### TASK INPUTS

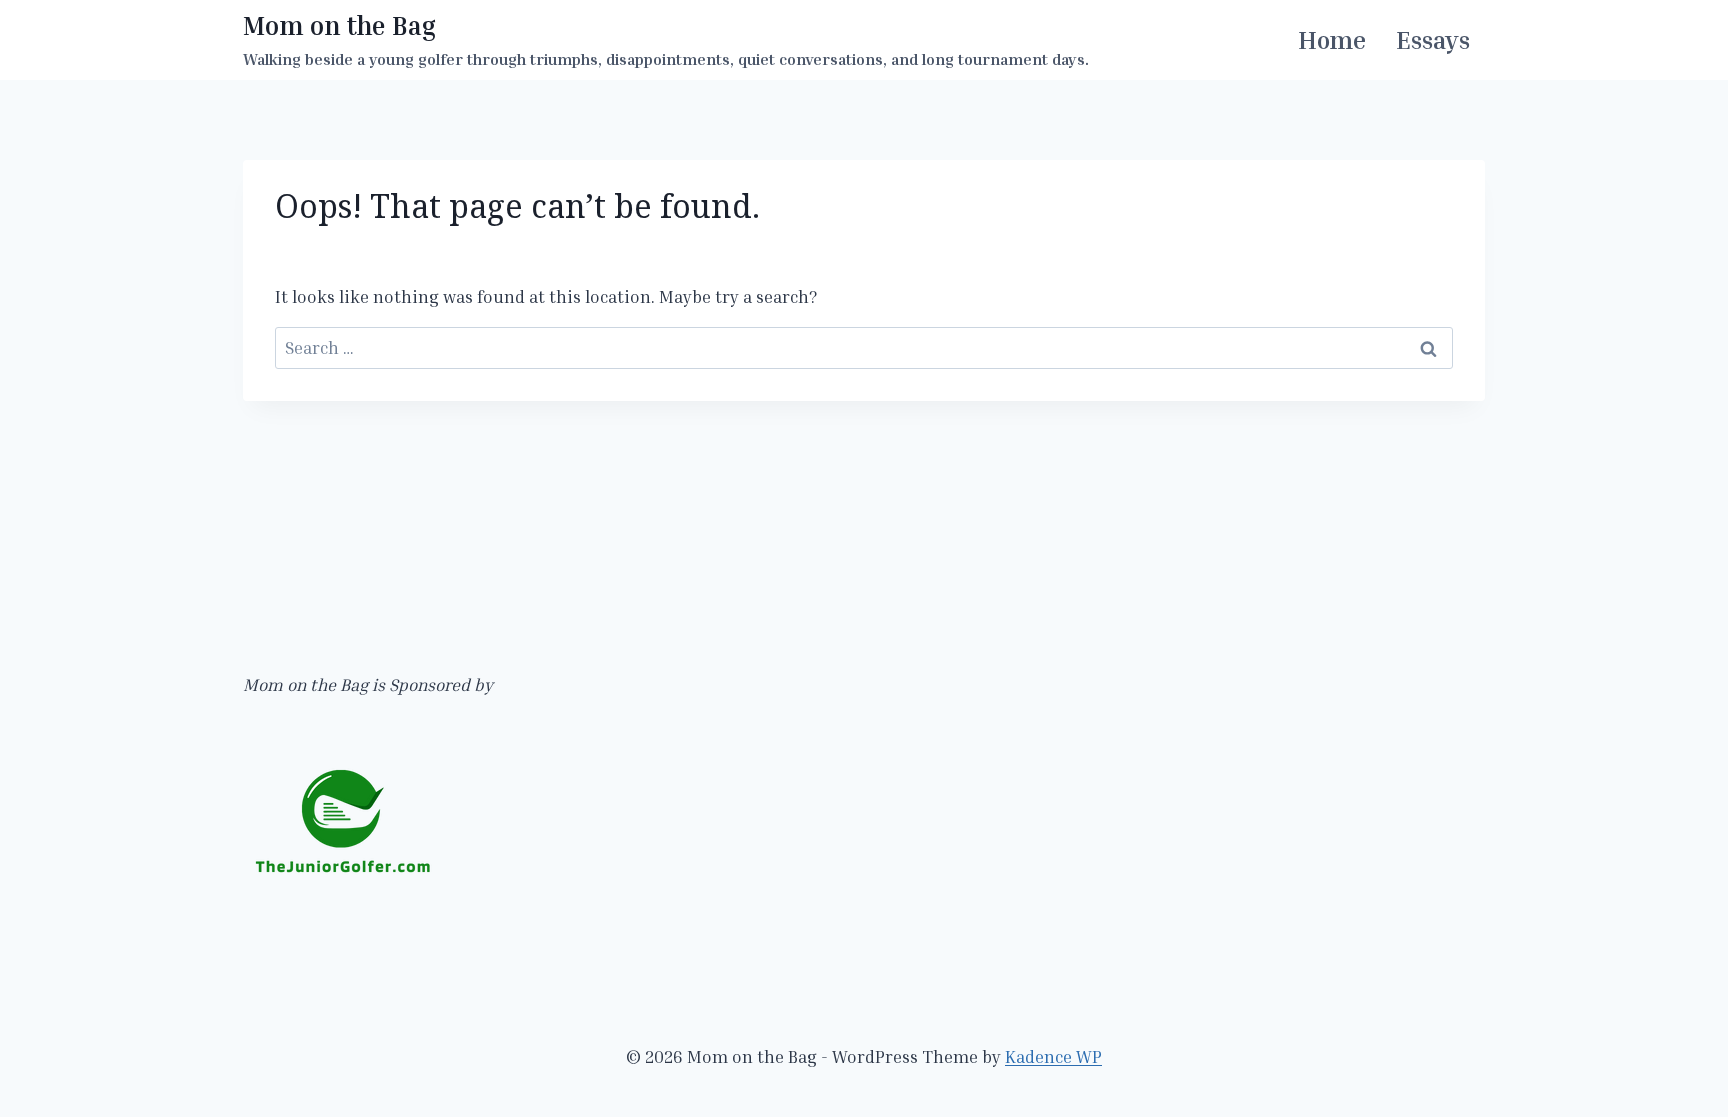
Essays (1433, 40)
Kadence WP (1053, 1056)
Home (1332, 40)
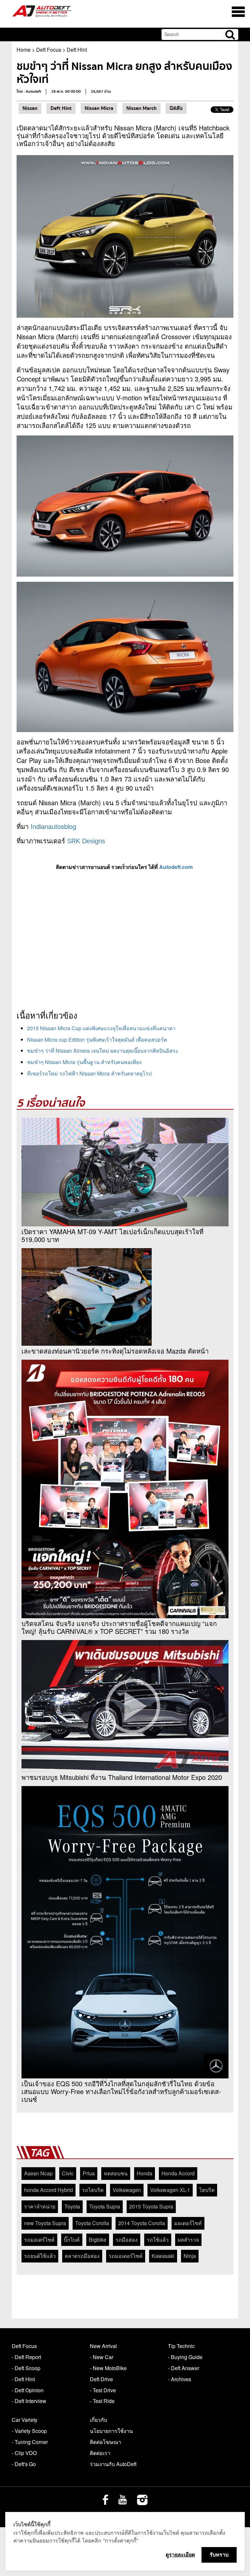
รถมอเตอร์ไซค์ (126, 2256)
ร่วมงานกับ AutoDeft (113, 2464)
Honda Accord (178, 2173)
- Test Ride (102, 2401)
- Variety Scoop (29, 2431)
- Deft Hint (23, 2379)
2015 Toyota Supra (151, 2206)
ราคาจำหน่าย (39, 2206)
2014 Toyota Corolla (141, 2223)
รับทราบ (219, 2554)
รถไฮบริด (93, 2190)
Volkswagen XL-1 (170, 2190)
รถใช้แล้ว (158, 2239)
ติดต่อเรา (100, 2453)
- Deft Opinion (28, 2390)
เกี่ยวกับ (98, 2419)
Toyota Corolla (92, 2223)
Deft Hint (77, 49)
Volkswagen (127, 2190)
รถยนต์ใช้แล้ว (40, 2256)
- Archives (179, 2379)
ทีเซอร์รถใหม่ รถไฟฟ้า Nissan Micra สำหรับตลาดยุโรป (89, 1073)
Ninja (190, 2256)
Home (24, 49)
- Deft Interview (29, 2401)
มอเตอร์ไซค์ (188, 2223)
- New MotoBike (108, 2368)
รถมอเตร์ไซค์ (39, 2239)
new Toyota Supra (45, 2223)
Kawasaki (163, 2256)
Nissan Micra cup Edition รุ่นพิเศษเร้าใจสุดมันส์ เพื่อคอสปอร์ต (97, 1039)
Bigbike (97, 2239)
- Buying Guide (185, 2357)
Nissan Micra (99, 108)
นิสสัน (176, 108)
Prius (89, 2173)
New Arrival (103, 2346)
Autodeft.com (176, 867)
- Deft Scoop (26, 2368)
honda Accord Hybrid (48, 2190)
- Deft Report (26, 2357)
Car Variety (24, 2419)
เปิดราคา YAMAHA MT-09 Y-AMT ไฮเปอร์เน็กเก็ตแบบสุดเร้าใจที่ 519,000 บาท (112, 1235)
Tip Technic (181, 2346)
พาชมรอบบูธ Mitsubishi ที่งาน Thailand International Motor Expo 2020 (121, 1777)
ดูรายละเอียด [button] (180, 2554)
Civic (68, 2173)
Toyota (72, 2206)
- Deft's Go (24, 2464)
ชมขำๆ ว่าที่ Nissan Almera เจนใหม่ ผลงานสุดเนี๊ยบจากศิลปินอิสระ (102, 1050)
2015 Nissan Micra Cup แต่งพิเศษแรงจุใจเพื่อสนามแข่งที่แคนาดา (101, 1028)
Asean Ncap (38, 2173)
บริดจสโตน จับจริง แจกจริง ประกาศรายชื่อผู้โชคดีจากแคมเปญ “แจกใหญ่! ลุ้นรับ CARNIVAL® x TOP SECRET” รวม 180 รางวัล (119, 1627)
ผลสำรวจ (188, 2239)
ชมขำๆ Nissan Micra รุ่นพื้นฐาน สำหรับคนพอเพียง (84, 1062)
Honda (144, 2173)
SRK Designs (86, 841)
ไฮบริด (207, 2190)
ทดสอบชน (116, 2173)
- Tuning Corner (30, 2442)
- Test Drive (103, 2390)
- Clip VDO (24, 2453)
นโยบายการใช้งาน (111, 2431)
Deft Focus (48, 49)
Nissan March (141, 108)
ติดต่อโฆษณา (105, 2442)
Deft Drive (101, 2379)
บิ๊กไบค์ (72, 2239)
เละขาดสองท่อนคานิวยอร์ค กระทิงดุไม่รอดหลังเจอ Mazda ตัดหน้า (115, 1351)
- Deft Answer (183, 2368)
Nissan (29, 108)
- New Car (101, 2357)
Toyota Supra (104, 2206)
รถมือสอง (127, 2239)
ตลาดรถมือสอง (82, 2256)
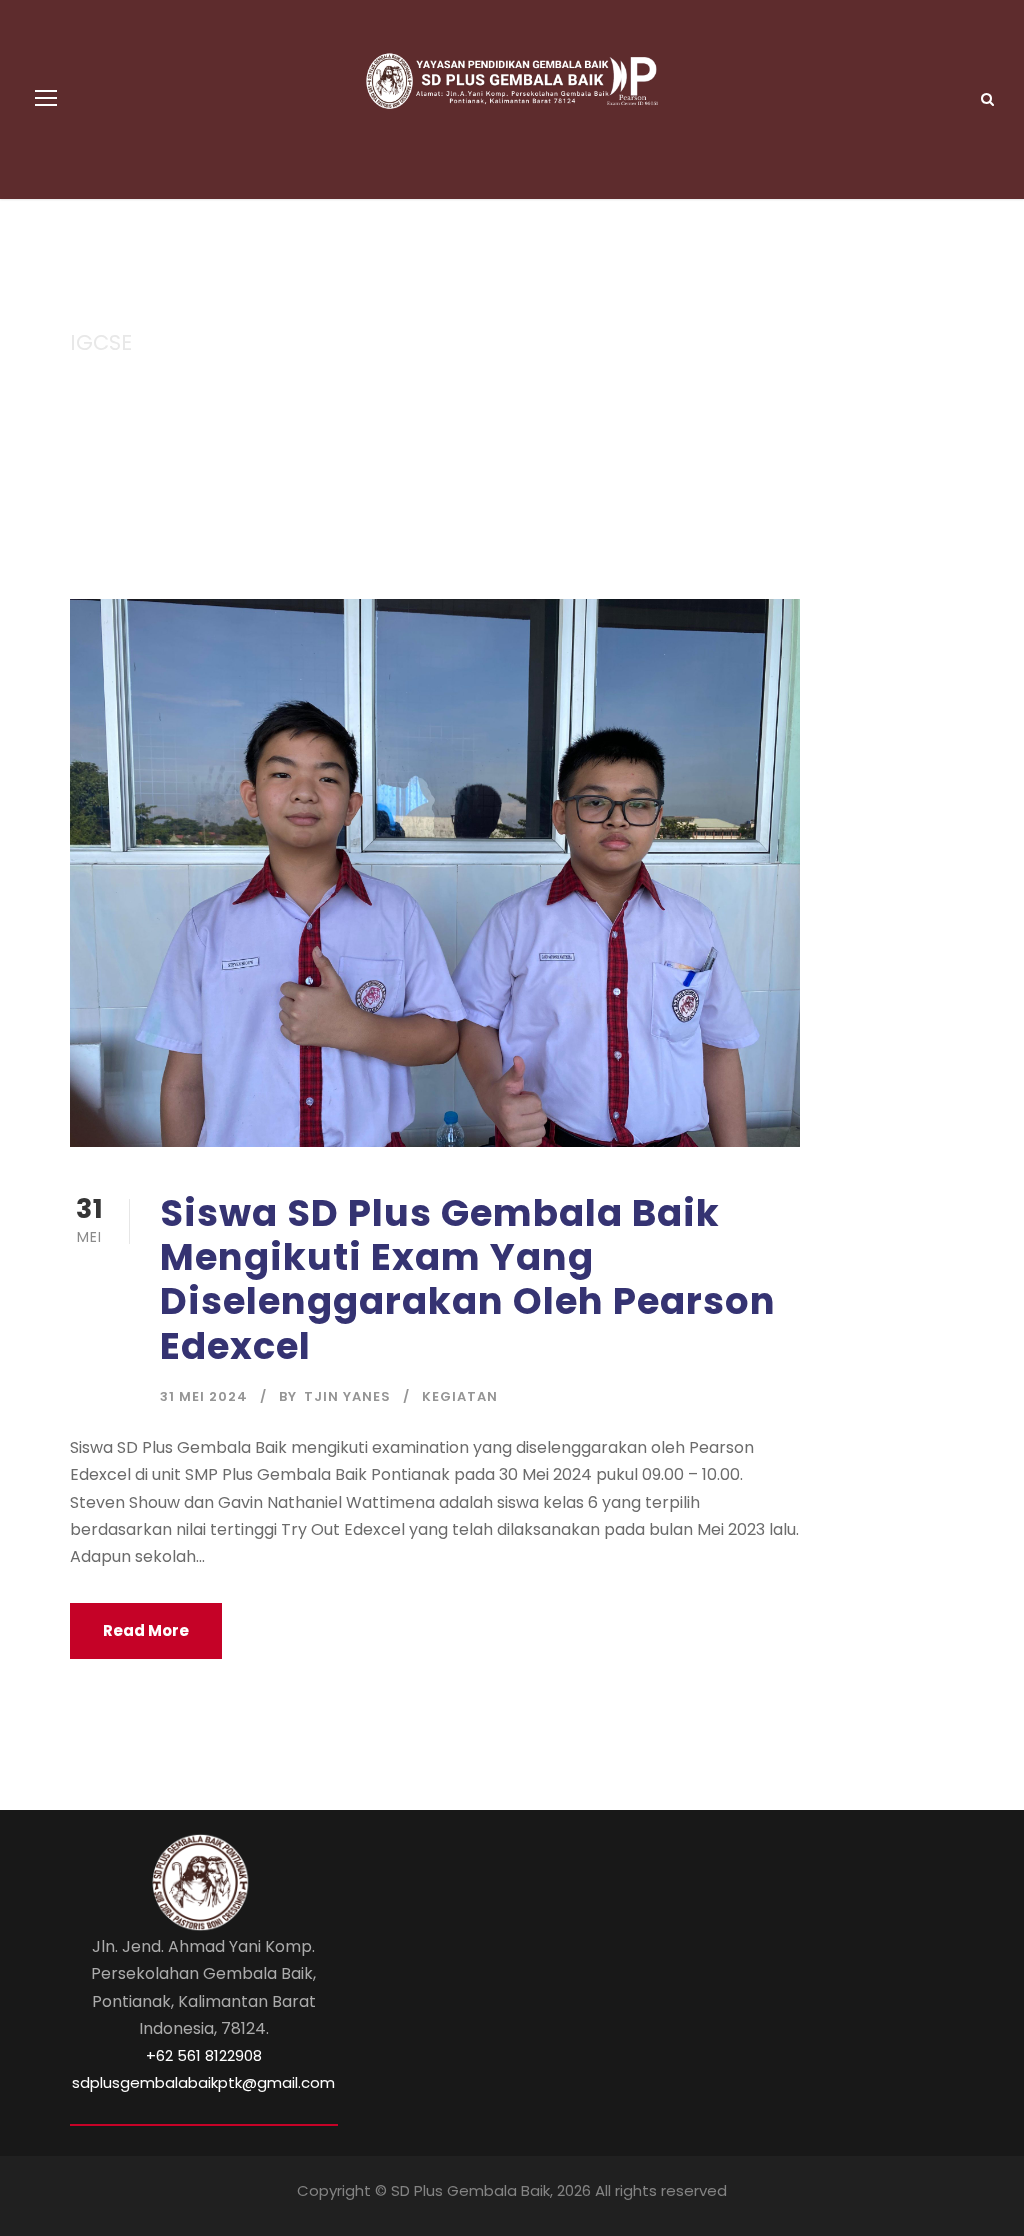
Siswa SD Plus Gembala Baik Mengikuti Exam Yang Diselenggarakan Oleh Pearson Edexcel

### TASK BRIEF
The answer must be the full listing, word for word, with no images in it.

### SOLVED EXERCISE
Essays (1433, 40)
Kadence WP (1053, 1056)
Home (1332, 40)
รถมอเตอร์ไซค์ (126, 2256)
ร่วมงานกับ AutoDeft (113, 2464)
Honda Accord (178, 2173)
- Test Ride (102, 2401)
- Variety Scoop (29, 2431)
- Deft Hint (23, 2379)
2015 Toyota Supra (151, 2206)
ราคาจำหน่าย (39, 2206)
2014 Toyota Corolla (141, 2223)
รับทราบ (219, 2554)
รถไฮบริด (93, 2190)
Volkswagen XL-1 (170, 2190)
รถใช้แล้ว (158, 2239)
ติดต่อเรา (100, 2453)
- Deft Opinion (28, 2390)
เกี่ยวกับ (98, 2419)
Toyota Corolla (92, 2223)
Deft Hint (77, 49)
Volkswagen (127, 2190)
รถยนต์ใช้แล้ว (40, 2256)
- Archives (179, 2379)
ทีเซอร์รถใหม่ รถไฟฟ้า Nissan Micra สำหรับตลาดยุโรป (89, 1073)
Ninja (190, 2256)
Home (24, 49)
- Deft Interview (29, 2401)
มอเตอร์ไซค์ (188, 2223)
- New MotoBike (108, 2368)
รถมอเตร์ไซค์ (39, 2239)
new Toyota Supra (45, 2223)
Kawasaki (163, 2256)
Nissan Micra cup Edition รุ่นพิเศษเร้าใจสุดมันส์ เพื่อคอสปอร์ต (97, 1039)
Bigbike (97, 2239)
- Buying Guide (185, 2357)
Nissan Micra (99, 108)
นิสสัน (176, 108)
Prius (89, 2173)
New Arrival (103, 2346)
Autodeft.com (176, 867)
- Deft Scoop (26, 2368)
honda Accord Hybrid (48, 2190)
- Deft Report (26, 2357)
Car Variety (24, 2419)
เปิดราคา YAMAHA MT-09 Y-AMT ไฮเปอร์เน็กเก็ตแบบสุดเร้าใจที่ 519,000 บาท (112, 1235)
Tip Technic (181, 2346)
พาชมรอบบูธ Mitsubishi ที่งาน Thailand International Motor Expo 2020 (121, 1777)
ดูรายละเอียด [button] (180, 2554)
Civic (68, 2173)
Toyota (72, 2206)
- Deft's Go (24, 2464)
ชมขำๆ ว่าที่ Nissan Almera เจนใหม่ ผลงานสุดเนี๊ยบจากศิลปินอิสระ (102, 1050)
2015 Nissan Micra Cup แต่งพิเศษแรงจุใจเพื่อสนามแข่งที่แคนาดา (101, 1028)
Asean Ncap (38, 2173)
บริดจสโตน จับจริง แจกจริง ประกาศรายชื่อผู้โชคดีจากแคมเปญ “แจกใหญ่! ลุ้นรับ CARNIVAL® x TOP SECRET” รวม 180 รางวัล (119, 1627)
ผลสำรวจ (188, 2239)
ชมขำๆ Nissan Micra รุ่นพื้นฐาน สำหรับคนพอเพียง (84, 1062)
Honda (144, 2173)
SRK Designs (86, 841)
ไฮบริด (207, 2190)
ทดสอบชน (116, 2173)
- Tuning Corner (30, 2442)
- Test Drive (103, 2390)
- Clip VDO (24, 2453)
นโยบายการใช้งาน (111, 2431)
Deft Focus (48, 49)
Nissan March (141, 108)
ติดต่อโฆษณา (105, 2442)
Deft Drive (101, 2379)
บิ๊กไบค์ (72, 2239)
เละขาดสองท่อนคานิวยอร์ค กระทิงดุไม่รอดหลังเจอ Mazda ตัดหน้า (115, 1351)
- Deft Answer (183, 2368)
Nissan (29, 108)
- New Car (101, 2357)
Toyota Supra (104, 2206)
รถมือสอง (127, 2239)
ตลาดรถมือสอง (82, 2256)
Siswa SD Plus Gembala Baik Mengikuti Exam Yang Diselenggarakan Oleh Pearson Edexcel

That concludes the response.